Faith and Grace
January 6, 2013
Life-Giving Words
January 8, 2013
Faith and Grace
January 6, 2013
Life-Giving Words
January 8, 2013

Hiking Through Life with the Psalmist Part 1

My wife and I like to hike and do so every chance we get. We particularly like to walk in the North Georgia Mountains and the Great Smoky Mountain National Park. Every time I hike in the great outdoors, it reminds of how much life is like a hike. John Bunyan’s The Pilgrim’s Progress was about Christian’s hike from this world to the next. Life is a hike. I’m sure the Psalmist did a lot of walking especially in his early life as a shepherd. Many of the Psalms reflect the nature of the hike.

Preparation

When I plan a new hike, I read the books and look at the maps of the area. I read about the terrain, the obstacles, the sites, and especially about the places where I could go astray. Crossing trails, forks in the trail and dead ends all can lead to a hiking disaster. Being prepared is important.

Thy word is a lamp unto my feet,
and a light unto my path. (Psalm 119:105)

God’s Word is the map for the hike in life. Its counsel keeps me on the trail. Going off the trail is dangerous. In staying on the path, there is safety. When I approach a fork in the trail, I get out my map so I can make the correct decision. When I see an old chimney of a settler long gone, I get out my book and see if its known who lived in the abandoned house. I think about the struggles that the settler went through to set up a home in the forest. I wonder why he no longer has any family living there. Life is constantly changing; however, the Word gives stability through the daily trials of the trails.

Teach me thy way, O LORD,
and lead me in a plain path… (Psalm 27:11)
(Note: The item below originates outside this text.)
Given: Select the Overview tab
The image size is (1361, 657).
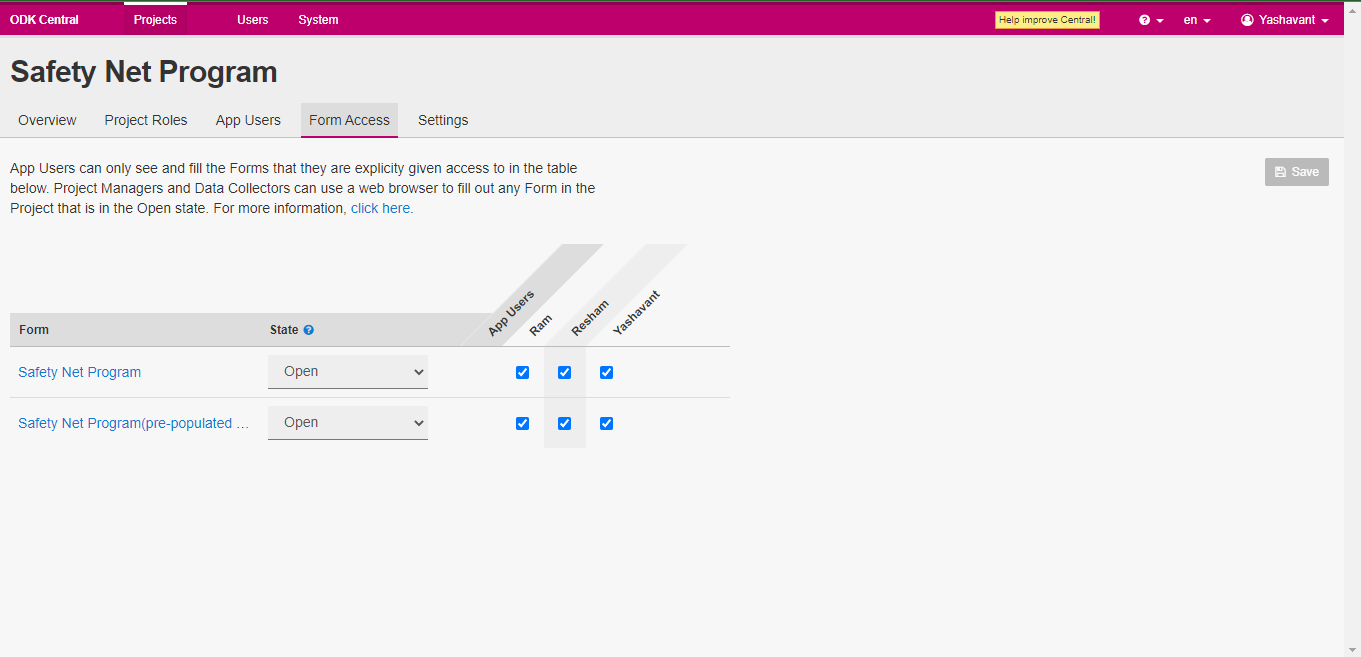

I like a clear clean path—a trail that is plainly marked. Some trails are marked with colored blazes. The famous Appalachian Trail is marked with approximately 165,000 two inch by six inch vertical white paint blazes. They have placed a double blaze, one above the other, before turns, junctions, or other areas that require hikers to be alert.

I’ve been on some trails, which haven’t been so plainly marked, nad rarely used trails overgrow with grass and worse—tip toeing through the poison Ivy.

Look for the signs. On one hike, we ignored the fact that a few small branches were lying across the path. A trail continued until it became impassable and dangerous. We backtracked and found those few branches were warning that the trail turned and crossed a stream.

Life’s path sometimes is overgrown and it’s easy to lose direction. That’s when I always open the book and make sure I’m still on the right pathway.

Make me to go in the path of thy commandments;
for therein do I delight.
(Psalm 119:35)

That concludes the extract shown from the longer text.